About a year and a half ago, I used Random Forest classification to predict an NFL's team play. That project was a fun experience to start to learn to apply machine learning to real-world data with a goal in mind, but the project ultimately ended with a trained model in a Jupyter Notebook and corresponding blog post outlining my process. Since then I've learned an important lesson that machine learning models are not useful unless they make it to production. If you can't use the power of a complex prediction model, what's the point?
This is where Streamlit comes in. Streamlit is a software platform made for data scientists that turns python scripts into shareable web apps. All in Python and all for free!
The post will outline my entire pipeline of building this app, from acquiring and cleaning the data, to fitting my best model, to ultimately using my analysis and predictive model within my web application. The best part about writing this post is the ability to point to my live, ML app. Check it out to see the final output!
I used this github repo of NFL play-by-play data scraped using the nflfastR package.
First, I wrote a few processing functions to clean my data. For example, I created a "convert yard line" function to convert given yard line values like NYG 30, to numerical values depicting yards from own endzone, so the NY Giants at the NYG 30 would be 30 yards out from their own endzone.
Additionally, I cleaned up differences in team names, and filtered the data for only 4th down plays where the resulting action was a pass play, run play, field goal attempt, or punt.
I then used Pipeline functionality to group all my preprocessing with my modeling. This step is particularly important because it preserves data consistency throughout the modeling process. This included a feature engineering step of creating a variable grouping score differential to pick up the non-linear play selection decision process at different score-differential groups (one-score game vs two-score game)
My pipeline has 3 steps:
1) Column Selection & Transformation: Apply data cleaning and filtering, and column selection using function filter_data within a Function Transformer
2) Preprocessing: Impute continuous variables, and impute & one-hot-encode categorical variables
3) Fit: Gradient Boosting Classifier
Here's a code snippet of what my Pipeline looks like
categorical_columns = filter_data(X_train).dtypes != float
con_pipe = Pipeline([
('imputer', SimpleImputer(strategy='median', add_indicator=True))
])
cat_pipe = Pipeline([('imputer', SimpleImputer(strategy='most_frequent', add_indicator=True)),
('ohe', OneHotEncoder(handle_unknown='ignore'))
])
preprocessing = ColumnTransformer([('categorical', cat_pipe, categorical_columns),
('continuous', con_pipe, ~categorical_columns),
])
pipe_gb = Pipeline([
('transform',FunctionTransformer(filter_data,validate=False)),
('preprocessing', preprocessing),
('gb',GradientBoostingClassifier(
))
])
I then use a RandomizedSearchCV to tune my hyperparameters to find and fit my best model
gb_hyperparams = dict(gb__learning_rate = [0.15,0.1,0.05,0.01], # How quickly should GB Classifier adjust weights to get to optimal value
gb__n_estimators = [50,100,150], # Number of trees
)
gb_rand_cv = RandomizedSearchCV(estimator=pipe_gb,
param_distributions=gb_hyperparams,
n_iter=25,
cv=5,
n_jobs=-1,
verbose=True,
scoring='accuracy')
gb_rand_cv.fit(X_train, y_train)
I then saved the best estimator (using pickle) and put it away for later
First, I create a new python script. Then, using streamlit's widget functionality like select-box, slider, number-input, time-input, I allow users to set their own game situation by defining their unique 4th down game situation and all the my model's features that go into prediction. This includes picking teams, time, down, yards to go, and more.

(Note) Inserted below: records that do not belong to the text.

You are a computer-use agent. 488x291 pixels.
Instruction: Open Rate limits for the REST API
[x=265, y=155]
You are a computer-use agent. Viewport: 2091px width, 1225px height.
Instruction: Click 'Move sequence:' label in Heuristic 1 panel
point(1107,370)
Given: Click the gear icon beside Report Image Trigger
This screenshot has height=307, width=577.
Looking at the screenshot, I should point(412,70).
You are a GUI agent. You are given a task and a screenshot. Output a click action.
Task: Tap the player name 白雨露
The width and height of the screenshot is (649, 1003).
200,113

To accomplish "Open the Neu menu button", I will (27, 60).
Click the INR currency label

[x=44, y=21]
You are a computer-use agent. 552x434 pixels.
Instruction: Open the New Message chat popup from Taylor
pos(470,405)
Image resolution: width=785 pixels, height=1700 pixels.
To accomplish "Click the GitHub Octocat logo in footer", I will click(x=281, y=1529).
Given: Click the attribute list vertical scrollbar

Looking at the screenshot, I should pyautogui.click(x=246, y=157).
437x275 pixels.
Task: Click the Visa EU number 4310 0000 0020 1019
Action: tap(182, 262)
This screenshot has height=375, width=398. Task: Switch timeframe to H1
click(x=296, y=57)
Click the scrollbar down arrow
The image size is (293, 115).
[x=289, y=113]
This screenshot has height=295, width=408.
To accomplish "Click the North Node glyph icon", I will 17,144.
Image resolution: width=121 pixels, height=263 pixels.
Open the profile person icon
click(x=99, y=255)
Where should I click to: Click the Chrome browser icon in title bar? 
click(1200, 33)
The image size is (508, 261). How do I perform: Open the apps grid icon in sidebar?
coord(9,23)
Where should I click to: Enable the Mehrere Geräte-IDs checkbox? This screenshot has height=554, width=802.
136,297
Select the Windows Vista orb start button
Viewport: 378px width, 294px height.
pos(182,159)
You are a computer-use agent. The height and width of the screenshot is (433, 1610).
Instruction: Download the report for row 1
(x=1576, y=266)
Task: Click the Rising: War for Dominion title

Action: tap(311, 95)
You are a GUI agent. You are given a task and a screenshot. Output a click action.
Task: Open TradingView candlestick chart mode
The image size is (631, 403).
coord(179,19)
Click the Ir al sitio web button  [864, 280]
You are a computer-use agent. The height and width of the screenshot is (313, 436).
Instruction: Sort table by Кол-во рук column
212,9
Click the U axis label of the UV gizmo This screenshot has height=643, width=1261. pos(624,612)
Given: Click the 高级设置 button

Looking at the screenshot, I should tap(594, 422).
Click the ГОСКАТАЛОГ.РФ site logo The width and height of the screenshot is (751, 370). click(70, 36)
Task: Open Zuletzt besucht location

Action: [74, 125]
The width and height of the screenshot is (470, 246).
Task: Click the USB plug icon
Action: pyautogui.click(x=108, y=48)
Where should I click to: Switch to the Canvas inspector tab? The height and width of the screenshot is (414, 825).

I then use my pipeline to preprocess this new data as if it was a test dataset in my Jupyter Notebook, and spit out a prediction using my pre-trained, saved Gradient Boosting classfier!
After outputting whether a particular user-selected situation predicts a run to the left end, a deep pass to the right, a field goal attempt, or any other play option, I've proceed to provide a little context the situation using Plotly interactive visualizations. Lets say the situation predicts the Giants running towards the right tackle, the next step to understand the context of that prediction is to better understand the personnel involved in a play like that. Therefore, right under the play prediction I provide that context with the top 10 players in the last 3 years that have been called upon in that type of play.